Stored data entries

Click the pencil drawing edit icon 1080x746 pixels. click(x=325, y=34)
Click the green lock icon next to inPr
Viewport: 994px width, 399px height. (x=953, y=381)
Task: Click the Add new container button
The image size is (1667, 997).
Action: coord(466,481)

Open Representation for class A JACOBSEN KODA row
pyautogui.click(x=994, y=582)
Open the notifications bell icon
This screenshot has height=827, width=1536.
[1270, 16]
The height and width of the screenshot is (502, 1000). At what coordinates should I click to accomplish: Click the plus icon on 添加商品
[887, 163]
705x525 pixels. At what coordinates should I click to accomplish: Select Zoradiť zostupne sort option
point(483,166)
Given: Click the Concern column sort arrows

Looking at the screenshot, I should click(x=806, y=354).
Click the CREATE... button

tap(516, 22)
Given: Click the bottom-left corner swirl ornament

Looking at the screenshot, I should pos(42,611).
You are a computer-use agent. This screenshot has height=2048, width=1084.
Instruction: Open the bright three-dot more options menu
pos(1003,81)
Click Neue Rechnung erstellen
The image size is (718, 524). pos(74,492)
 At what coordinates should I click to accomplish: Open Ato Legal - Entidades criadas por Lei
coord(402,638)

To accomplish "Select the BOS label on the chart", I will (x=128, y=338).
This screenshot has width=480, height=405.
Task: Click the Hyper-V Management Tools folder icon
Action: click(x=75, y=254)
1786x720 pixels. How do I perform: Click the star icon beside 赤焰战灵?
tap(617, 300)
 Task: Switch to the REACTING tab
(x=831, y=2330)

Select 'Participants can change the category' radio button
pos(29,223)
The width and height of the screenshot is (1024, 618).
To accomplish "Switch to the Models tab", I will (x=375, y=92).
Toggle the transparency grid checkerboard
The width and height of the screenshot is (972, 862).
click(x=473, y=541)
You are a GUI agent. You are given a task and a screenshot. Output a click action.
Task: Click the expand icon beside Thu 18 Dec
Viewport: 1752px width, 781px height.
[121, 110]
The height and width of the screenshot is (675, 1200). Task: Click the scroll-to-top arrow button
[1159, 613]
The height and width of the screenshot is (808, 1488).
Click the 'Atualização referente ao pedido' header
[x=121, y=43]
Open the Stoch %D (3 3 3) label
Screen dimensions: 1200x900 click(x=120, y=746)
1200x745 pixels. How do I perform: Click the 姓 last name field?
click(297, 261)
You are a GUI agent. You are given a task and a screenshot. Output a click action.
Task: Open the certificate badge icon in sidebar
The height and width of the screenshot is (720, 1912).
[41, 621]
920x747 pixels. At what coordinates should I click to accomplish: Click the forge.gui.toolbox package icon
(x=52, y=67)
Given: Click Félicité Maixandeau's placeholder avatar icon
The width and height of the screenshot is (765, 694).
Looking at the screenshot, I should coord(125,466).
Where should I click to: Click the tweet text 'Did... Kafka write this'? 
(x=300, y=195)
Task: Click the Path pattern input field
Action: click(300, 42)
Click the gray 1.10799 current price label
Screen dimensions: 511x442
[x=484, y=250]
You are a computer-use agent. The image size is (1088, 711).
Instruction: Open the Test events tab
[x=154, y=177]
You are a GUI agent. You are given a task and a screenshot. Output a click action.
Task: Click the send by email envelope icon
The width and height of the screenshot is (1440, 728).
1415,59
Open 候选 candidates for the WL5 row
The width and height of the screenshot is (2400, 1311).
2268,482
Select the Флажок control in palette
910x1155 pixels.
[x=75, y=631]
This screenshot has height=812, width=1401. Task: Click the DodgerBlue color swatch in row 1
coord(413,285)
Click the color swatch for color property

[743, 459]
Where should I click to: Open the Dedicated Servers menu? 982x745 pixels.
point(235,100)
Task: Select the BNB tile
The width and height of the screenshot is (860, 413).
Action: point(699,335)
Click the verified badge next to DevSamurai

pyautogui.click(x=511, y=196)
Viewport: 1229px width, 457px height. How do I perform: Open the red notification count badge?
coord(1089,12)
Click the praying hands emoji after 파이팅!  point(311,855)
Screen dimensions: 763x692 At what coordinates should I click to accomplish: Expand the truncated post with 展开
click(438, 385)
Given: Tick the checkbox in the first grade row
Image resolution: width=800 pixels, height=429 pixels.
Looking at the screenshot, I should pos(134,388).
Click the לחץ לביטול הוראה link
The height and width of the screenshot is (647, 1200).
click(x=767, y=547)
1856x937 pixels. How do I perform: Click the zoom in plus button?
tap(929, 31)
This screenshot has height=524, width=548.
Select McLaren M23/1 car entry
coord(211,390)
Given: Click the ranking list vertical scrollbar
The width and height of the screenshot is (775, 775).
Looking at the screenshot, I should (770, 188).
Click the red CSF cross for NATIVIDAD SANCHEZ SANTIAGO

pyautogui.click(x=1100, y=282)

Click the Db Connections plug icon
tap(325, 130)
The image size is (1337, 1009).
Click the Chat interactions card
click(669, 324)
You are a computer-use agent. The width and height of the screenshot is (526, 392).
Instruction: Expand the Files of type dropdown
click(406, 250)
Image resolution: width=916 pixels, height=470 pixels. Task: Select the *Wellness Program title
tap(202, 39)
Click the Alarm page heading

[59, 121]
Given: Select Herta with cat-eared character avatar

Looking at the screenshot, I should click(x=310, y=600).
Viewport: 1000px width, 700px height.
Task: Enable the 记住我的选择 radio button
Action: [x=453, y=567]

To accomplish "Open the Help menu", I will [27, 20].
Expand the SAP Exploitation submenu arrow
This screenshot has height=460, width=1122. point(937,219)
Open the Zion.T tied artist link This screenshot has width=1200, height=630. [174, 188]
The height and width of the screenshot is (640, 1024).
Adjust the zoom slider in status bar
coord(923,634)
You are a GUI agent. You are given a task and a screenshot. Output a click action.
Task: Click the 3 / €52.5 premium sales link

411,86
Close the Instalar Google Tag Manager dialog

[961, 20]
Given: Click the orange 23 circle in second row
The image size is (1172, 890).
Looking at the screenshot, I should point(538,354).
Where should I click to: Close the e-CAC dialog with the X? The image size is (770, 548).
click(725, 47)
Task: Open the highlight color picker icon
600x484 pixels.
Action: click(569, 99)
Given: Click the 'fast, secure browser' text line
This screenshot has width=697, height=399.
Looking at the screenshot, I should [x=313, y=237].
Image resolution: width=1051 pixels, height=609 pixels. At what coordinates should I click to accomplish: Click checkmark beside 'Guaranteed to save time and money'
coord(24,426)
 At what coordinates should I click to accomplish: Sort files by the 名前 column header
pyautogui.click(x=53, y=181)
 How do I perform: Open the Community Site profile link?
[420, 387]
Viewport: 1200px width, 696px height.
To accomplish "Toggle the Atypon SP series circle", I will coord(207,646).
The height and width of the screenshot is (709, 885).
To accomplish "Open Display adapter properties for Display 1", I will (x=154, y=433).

**Your task:**
Within the records, how many lines carry the word "circle"? Reply with the figure alone.

**Solution for this problem:**
2